Aidan non mi risponde. Non c'è molto da dire: anche senza consultarci, sappiamo di aver entrambi già deciso.

Affrettiamo il passo e ci accostiamo al battiscopa della parete di sinistra.

«Ehi, Kurt!» La voce gutturale di Morbus, al di là della porta, rimbomba cupa fino a noi. Ci stiamo solo avvicinando alla fenditura, ancora non vediamo che una sottile striscia dell'interno – un mobile in legno, uno spicchio di finestra – che già si odono dei mormorii sommessi che fanno da sfondo. «Kurt!»

Un altro passo, e mi trovo a metà del varco. Il ronzio di Aidan mi passa timido sopra la testa, mi scavalca: è lui a entrare per primo, a farmi da vedetta. Infilo la testa all'interno.

Ci siamo... Siamo arrivati a destinazione.

Il pavimento, qui, è dello stesso legno del parquet della camera in cui eravamo prima... Il tappeto, però, è molto più grande; blu, rosso e grigio, sottile, pieno di decori... Morbus sta lì, sospeso, senza proiettare alcuna ombra; alla sua destra, appoggiata al muro, c'è una poltrona ricoperta da un telo elasticizzato a fiori, con un paio di cuscini; e di fronte a lui... c'è una grande libreria, bianca, minimalista, che occupa tutto il muro e arriva quasi fino al soffitto... E non so se sono io confuso e troppo agitato per sfuggire all'autosuggestione, ma... mi è sembrato di intravedere dei movimenti, sui vari ripiani... Come piccole ombre che si spostano tra un soprammobile e l'altro.

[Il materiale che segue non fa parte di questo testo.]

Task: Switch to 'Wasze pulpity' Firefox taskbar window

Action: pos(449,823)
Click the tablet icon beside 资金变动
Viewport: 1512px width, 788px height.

«Oh, Dio. C'è Morbus. E ora che vuole...?» È un borbottio femminile, questo. Basso, ma non così basso da far pensare che chi l'ha pronunciato stesse cercando di evitare di farsi sentire. Proviene da destra, ma... c'è il fianco di una cassettiera a fare da schermo.

Morbus ghigna, indifferente a quelle parole di disprezzo. Ci dà le spalle, ma la sua testa è rivolta proprio verso quel punto. Cosa strana... Chiunque abbia parlato, sembra detestarlo, ma... non c'era nessuna sfumatura di timore nella sua voce.

Avanzo a passi lenti, Aidan si porta al mio fianco. Voglio sbirciare, prima di portarmi in vista... Ed eccola. La seconda metà della stanza.

C'è una grande scrivania, da quella parte. Sta proprio accanto al tappeto, posizionata in modo avere la finestra da un lato, e da poterci girare attorno senza incontrare mai ostacoli. C'è un computer fisso, una tastiera... e poi libri, quaderni, accessori da ufficio, tutti appoggiati sul ripiano. 

Ma tutto questo trattiene la mia attenzione solo per un istante, perché a terra, su una cartellina in pelle marrone poggiata a fianco delle ruote della sedia girevole, ci sono... tre persone, sì. Se ne stanno lì in piedi, come vedette su palchetto rialzato, in quello che ha tutta l'aria di essere un punto di ritrovo.